Hi Terry and all,
I usually just lurk on the list, but since I'm a C++ afficionado, I wanted to question your below snipped statement.
If we settle on wchar_t being 16bits, then we will still be forced to do UTF-7/8/16 to properly handle a random Unicode (or ISO/IEC 10646) string, since we must deal with that charming thing known as "surrogate pairs" (see section 3.7 of the Unicode standard v3.0). This again breaks the "one wchar_t == on character". When being forced to deal with Unicode, I much prefer working with 32bits, since that guarantees that I get a fixed length for each character. Admittedly, it is space inefficient to the Nth degree, but speedwise it is better.
As for interoperability with Windows, it is clearly stated that the wchar_t is intended for internal usage only, and the various encoding schemes should be used when storing strings outside of a process.

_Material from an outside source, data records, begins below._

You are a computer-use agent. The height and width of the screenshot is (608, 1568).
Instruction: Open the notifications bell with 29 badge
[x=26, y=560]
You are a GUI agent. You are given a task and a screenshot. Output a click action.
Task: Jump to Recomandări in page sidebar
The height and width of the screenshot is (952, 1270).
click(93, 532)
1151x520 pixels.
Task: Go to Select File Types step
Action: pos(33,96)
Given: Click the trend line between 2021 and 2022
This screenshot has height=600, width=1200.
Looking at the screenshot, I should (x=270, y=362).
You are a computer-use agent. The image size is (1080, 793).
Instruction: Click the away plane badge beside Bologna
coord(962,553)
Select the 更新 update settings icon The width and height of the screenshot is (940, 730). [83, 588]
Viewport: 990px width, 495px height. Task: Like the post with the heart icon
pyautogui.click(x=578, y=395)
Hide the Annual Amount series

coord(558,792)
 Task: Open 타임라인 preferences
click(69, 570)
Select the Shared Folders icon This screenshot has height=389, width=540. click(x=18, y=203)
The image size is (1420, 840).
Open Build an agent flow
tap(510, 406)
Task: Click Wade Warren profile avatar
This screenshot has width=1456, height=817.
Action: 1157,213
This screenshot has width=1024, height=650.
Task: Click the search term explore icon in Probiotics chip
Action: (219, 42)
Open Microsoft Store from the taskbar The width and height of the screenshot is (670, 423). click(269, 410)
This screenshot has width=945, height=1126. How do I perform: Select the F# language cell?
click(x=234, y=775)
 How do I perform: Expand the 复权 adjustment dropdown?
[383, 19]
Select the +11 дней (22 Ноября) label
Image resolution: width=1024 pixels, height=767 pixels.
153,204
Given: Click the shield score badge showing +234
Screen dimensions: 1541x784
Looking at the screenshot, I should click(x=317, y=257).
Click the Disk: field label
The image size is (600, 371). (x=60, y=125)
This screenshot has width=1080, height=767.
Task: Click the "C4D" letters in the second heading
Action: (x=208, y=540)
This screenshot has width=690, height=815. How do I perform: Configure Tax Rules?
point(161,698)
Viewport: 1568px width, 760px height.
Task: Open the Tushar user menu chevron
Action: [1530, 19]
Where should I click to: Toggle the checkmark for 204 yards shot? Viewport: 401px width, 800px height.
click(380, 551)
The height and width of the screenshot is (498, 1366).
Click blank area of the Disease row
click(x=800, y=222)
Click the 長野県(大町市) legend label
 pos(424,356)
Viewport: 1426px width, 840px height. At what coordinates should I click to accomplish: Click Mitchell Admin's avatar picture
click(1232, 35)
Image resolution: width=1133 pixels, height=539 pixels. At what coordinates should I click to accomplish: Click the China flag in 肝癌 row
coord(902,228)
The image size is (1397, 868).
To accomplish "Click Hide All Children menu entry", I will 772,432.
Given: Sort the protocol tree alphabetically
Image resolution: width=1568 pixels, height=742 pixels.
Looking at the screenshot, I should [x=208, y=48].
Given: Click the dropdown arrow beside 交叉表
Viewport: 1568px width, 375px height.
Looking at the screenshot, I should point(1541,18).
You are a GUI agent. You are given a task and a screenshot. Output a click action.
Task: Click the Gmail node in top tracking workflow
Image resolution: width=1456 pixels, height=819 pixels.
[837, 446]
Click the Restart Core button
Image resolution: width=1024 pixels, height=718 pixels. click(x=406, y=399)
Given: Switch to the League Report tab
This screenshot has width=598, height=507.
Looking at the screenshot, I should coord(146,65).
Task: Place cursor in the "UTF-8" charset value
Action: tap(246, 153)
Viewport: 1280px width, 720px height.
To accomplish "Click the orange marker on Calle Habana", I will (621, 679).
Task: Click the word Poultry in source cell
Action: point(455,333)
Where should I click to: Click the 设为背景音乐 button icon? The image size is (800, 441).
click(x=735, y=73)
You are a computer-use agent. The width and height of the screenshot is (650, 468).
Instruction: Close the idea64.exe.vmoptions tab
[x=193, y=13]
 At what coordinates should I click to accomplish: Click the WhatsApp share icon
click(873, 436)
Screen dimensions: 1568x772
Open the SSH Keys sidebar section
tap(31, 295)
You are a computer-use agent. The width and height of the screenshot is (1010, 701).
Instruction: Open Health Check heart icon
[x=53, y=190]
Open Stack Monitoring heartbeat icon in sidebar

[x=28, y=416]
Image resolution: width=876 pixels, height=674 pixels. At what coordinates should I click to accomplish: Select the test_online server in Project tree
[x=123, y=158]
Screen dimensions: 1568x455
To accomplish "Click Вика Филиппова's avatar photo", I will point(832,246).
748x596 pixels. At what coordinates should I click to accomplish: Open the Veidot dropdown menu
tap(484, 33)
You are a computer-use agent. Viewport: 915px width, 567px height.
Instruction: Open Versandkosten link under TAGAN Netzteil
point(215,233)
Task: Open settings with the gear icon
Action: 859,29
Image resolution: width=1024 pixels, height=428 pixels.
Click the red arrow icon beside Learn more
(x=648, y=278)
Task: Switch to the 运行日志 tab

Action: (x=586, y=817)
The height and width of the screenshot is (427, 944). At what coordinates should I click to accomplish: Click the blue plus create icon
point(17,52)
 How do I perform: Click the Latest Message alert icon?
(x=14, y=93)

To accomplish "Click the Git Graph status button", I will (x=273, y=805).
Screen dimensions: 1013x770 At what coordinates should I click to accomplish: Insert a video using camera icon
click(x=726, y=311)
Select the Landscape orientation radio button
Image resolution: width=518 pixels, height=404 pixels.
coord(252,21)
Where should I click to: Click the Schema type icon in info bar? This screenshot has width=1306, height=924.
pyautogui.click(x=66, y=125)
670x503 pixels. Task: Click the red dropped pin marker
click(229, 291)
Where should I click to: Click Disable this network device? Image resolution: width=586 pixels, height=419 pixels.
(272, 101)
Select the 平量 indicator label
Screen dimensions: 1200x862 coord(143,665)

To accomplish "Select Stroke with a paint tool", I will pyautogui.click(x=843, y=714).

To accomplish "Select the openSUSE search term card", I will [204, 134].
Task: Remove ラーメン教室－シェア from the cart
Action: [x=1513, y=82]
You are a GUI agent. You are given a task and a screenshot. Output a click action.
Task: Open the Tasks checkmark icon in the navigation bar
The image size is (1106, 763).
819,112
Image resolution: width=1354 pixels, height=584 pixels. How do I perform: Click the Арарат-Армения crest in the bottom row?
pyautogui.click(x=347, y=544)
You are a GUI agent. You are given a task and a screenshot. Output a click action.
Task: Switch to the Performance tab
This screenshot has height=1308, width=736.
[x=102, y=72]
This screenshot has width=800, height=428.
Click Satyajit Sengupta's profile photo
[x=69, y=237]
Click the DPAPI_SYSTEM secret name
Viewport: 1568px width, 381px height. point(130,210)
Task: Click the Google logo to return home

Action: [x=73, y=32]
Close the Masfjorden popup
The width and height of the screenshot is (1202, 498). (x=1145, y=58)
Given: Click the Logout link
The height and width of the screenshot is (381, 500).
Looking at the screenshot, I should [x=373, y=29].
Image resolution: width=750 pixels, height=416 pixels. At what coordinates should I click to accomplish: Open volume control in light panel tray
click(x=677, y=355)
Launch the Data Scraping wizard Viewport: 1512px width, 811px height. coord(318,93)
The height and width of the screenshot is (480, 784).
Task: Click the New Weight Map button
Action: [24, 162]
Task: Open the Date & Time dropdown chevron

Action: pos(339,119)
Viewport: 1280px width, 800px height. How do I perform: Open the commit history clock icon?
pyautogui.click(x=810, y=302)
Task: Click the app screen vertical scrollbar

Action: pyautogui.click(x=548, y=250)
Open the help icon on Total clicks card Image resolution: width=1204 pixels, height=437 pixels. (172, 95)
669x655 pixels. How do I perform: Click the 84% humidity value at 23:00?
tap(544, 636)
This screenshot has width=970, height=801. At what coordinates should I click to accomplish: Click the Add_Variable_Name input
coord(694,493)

In reality this means that just about every Unicode capable application reads and writes in UTF-8 or 7. This means that interoperability should not become an issue. If it really was expected to have been an issue, I'm sure the C++ standard would have mandated a specific width for wchar_t, which as far as I am aware they didn't. The draft copy I pulled out via google says the following:
Type wchar_t is a distinct type whose values can represent distinct codes for all members of the largest extended character set specified among the supported locales (_lib.locale_). Type wchar_t shall have the same size, signedness, and alignment requirements (_intro.memory_) as one of the other integral types, called its underlying type.
So, in the light of this, what would be the most appropriate choice? I haven't yet had a chance to explore what locales we support, but I would lean toward saying wchar_t == 32 bits, since this is future proof. If we later down the track are forced to go from 16 -> 32 due us supporting more of the asian locales, I foresee this causing _major_ breakage.
If anyone actually has a copy of the C++ standard and would be kind enough to paste the section regarding the size of wchar_t, that would be most helpful for this discussion I believe.
Johny Mattsson | Email: [EMAIL PROTECTED]
Ericsson Support Engineer | Phone: +61 (0)3 9301 1372
NCSA NetScreen Certified | Mobile: +61 (0)404 003 713
From: Terry Lambert [SMTP:[EMAIL PROTECTED]]
Sent: Tuesday, June 18, 2002 9:47 PM
To: Thomas David Rivers
Cc: [EMAIL PROTECTED]; [EMAIL PROTECTED]; [EMAIL PROTECTED]
Subject: Re: PATCH: wchar_t is already defined in libstd++
o A desire for raw storage of Unicode, rather than UTF-8 or
UTF-7 encoding. This last one is:
o UTF encoding breaks fixed field storage, which has
always bean a measure of the number of characters
you can put in a field.